A Framework for Web Based Language Independent Semantic Question Answering System

Tracking #: 2114-3327

Authors: 
Vaibhav Agarwal
Parteek Kumar

Responsible editor: 
Thomas Lukasiewicz

Submission type: 
Full Paper
Abstract: 
Question answering systems (QAS) attempt to let you ask your question the way you'd normally ask in natural language. After doing an exhaustive survey on the existing QAS it was observed that there is no system which has all the features viz. online availability, multilinguism support, ability to extend the support to other languages without changing architecture/code base, ability to integrate other ML/NLP applications, availability of source code, and whose working of all com-ponents is known. This paper presents a framework and the live application developed (as a proof of concept) on top of this framework which supports all these features. After testing the proposed system on two standard corpora, the ‘Conciseness’, ‘Relevance’, ‘Correctness’, ‘Precision’, ‘Recall’, and ‘F-Measure’ of the developed system came out to be 89.5%, 86.4%, 100%, 86.4%, 100%, and 92.7% respectively.
Full PDF Version: 
Tags: 
Reviewed

Decision/Status: 
Reject

Solicited Reviews:
Click to Expand/Collapse
Review #1
Anonymous submitted on 07/Mar/2019
Suggestion:
Reject
Review Comment:

In this paper, authors present a Framework for Web-Based Language Independent Semantic Question Answering System which utilizes a Universal Networking Language (UNL) for providing a language-independent semantic QA framework.
To provide a detailed review, I follow the following methodology:
1) To address paragraph in each section, I will use 1.1, 1.2 i.e. paragraph 1 of section 1, etc.

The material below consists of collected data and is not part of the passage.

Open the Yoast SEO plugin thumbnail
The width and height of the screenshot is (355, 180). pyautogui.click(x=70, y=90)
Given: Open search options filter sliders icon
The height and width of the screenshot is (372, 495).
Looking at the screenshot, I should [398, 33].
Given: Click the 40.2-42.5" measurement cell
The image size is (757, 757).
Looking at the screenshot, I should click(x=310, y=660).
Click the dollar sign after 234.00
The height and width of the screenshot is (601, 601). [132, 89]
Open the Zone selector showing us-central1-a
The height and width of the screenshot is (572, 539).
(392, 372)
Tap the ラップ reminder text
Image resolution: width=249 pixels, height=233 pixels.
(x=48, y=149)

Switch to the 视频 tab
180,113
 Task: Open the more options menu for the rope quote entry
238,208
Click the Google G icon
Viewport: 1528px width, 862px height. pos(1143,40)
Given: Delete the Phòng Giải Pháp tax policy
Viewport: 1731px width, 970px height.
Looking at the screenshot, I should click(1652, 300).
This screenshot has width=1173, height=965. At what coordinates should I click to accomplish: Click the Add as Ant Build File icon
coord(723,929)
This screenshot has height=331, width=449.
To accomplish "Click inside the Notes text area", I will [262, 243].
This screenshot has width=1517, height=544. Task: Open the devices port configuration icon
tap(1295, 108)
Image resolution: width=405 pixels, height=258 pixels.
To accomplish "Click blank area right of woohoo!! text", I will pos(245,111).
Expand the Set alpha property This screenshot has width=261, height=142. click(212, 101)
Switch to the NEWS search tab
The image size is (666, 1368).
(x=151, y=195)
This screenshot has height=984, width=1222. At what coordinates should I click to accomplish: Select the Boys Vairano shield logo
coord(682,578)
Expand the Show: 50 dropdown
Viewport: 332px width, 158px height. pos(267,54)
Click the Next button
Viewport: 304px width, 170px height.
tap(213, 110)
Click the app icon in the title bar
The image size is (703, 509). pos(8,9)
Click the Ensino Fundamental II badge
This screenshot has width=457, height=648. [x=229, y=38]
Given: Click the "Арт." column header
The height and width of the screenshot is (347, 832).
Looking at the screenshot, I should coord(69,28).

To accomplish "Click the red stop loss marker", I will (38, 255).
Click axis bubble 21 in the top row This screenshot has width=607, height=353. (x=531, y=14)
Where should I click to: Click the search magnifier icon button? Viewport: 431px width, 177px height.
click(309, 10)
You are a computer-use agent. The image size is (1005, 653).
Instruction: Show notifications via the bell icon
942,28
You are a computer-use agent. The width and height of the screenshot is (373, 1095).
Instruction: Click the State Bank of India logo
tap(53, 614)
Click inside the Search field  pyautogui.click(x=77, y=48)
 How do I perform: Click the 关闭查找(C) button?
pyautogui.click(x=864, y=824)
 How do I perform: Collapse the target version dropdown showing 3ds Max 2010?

This has been done after going through the complete article.
2) I will try to connect the paragraph with the overall message of the paper. Hence if I
Abstract:
Sentence “Question answering systems (QAS) attempt to let you ask your question the way you'd normally ask in natural language”: quite informal way of writing.
The sentence “no system which has all the features viz. online availability, multilinguism support, ability to extend the support to other languages without changing architecture/code base, ability to integrate other ML/NLP applications…”: false claim (please scroll down to see details)
Introduction:
1.2: In this paragraph, the authors describe briefly about UNL. The writing and structure of the paragraph are really fuzzy and very hard to follow. Nearly every second sentence has grammatical errors. I would advise authors that if a new term (eg. UNL, ML/NLP) is introduced or claims (such as UNL is used in machine translation, text mining, etc) are made, please provide concrete pieces of evidence. This has been observed throughout the paper, and claims are made without proper citations.
Also, it is highly unclear in the introduction to how UNL is helping in semantic parsing based QA. Authors explain UNL in the introduction, provided some illustrations, however, contributions of this paper are not positioned properly (rather not mentioned at all).
For future improvement: While writing the introduction, please try to mention three things: What problem is addressed in this article? Why this problem is so important and where authors identified the research gap in the community. Then briefly explain and position your contribution to the same. The introduction should be self-contained and should set the foundation for the rest of the paper.

Literature Review:
The section starts with blur claim: proposed UNL based system will be a major step- how and why?
For Table 1 and 2, I appreciate the author’s effort to provide a summary of various QA research. However, both tables have fundamental flaws.
The first reference, amrita et al. should be Saha et al. Its source code is available online, and can easily be extended for other language support. Same for EARL. Also, EARL is not a QA system but just a component performing entity linking and relation linking. Many QA systems ranging from few for DBpedia KG, few as visual QA and some for other knowledge sources are listed. In both tables, it is completely unclear what message authors want to provide. As this paper is about the QA framework, it is important to understand the difference between QA framework and System. In semantic web community, QA framework such as openQA (Marx et al. 2014) OKBQA (okbqa.org), Frankenstein (Singh at al. 2018) and many others are the frameworks which are used to build QA systems in a collaborative effort and to provide nearly all the support which authors claim in abstract. For example, QALL-ME is a multi-lingual QA framework. openQA is the first attempt to build a QA system by reusing several other QA systems. Frankenstein is the latest attempt to advance the state of the art by providing an abstraction on implementation details, easy extensibility, reusability, and of course open for other language support. If authors type QA framework for DBpedia on Google scholar, openQA appears on the top. All the other QA frameworks have cited this work and can be easily included in related work. I appreciate the long tables and effort behind this however wrt QA frameworks, both tables are irrelevant and as I mentioned earlier, many false claims are made. Please note that EARL is available online, so is openQA, Frankenstein and OKQBA. Section “Previous Work done” has an informal title and I would advise it to couple it with related work.
Section 4 introduces the corpus used. Again there is no background why this section is suddenly introduced next to related work. Until this section, authors have not mentioned anything about the contribution of the UNL based system, architecture, formalization for the same. It breaks the complete flow of the paper.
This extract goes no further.